** DIRECTIONS **
The output should consist solely of the line containing "Given: Click the" and the lines that follow it through the end of the data below.

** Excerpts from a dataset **

*** Begin section ***

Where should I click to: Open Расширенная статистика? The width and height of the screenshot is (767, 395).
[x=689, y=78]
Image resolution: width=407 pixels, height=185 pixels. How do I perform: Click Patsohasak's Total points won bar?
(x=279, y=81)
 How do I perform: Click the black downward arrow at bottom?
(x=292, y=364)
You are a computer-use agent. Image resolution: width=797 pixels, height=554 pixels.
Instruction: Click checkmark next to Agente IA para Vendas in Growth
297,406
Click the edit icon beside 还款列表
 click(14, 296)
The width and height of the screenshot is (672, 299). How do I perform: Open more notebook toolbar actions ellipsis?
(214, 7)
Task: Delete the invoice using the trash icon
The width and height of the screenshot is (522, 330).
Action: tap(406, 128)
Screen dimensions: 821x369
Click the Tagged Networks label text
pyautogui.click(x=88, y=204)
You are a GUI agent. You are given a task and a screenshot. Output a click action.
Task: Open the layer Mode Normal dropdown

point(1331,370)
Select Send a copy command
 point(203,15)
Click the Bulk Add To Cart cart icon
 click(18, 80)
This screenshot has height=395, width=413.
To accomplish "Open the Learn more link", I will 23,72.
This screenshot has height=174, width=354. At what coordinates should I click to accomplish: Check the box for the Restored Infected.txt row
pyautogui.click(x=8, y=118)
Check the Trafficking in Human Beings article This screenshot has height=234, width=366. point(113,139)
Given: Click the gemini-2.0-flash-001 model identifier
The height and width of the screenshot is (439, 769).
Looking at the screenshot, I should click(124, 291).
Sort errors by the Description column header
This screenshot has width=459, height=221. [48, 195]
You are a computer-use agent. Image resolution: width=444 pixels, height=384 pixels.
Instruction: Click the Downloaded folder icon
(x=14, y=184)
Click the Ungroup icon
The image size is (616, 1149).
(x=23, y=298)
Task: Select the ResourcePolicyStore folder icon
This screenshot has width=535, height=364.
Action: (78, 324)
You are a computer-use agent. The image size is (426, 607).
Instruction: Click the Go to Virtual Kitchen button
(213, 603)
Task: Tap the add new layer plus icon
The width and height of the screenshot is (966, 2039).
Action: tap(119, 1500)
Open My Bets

*** End section ***

** YOUR RESPONSE **
Given: Click the gemini-2.0-flash-001 model identifier
The height and width of the screenshot is (439, 769).
Looking at the screenshot, I should click(124, 291).
Sort errors by the Description column header
This screenshot has width=459, height=221. [48, 195]
You are a computer-use agent. Image resolution: width=444 pixels, height=384 pixels.
Instruction: Click the Downloaded folder icon
(x=14, y=184)
Click the Ungroup icon
The image size is (616, 1149).
(x=23, y=298)
Task: Select the ResourcePolicyStore folder icon
This screenshot has width=535, height=364.
Action: (78, 324)
You are a computer-use agent. The image size is (426, 607).
Instruction: Click the Go to Virtual Kitchen button
(213, 603)
Task: Tap the add new layer plus icon
The width and height of the screenshot is (966, 2039).
Action: tap(119, 1500)
Open My Bets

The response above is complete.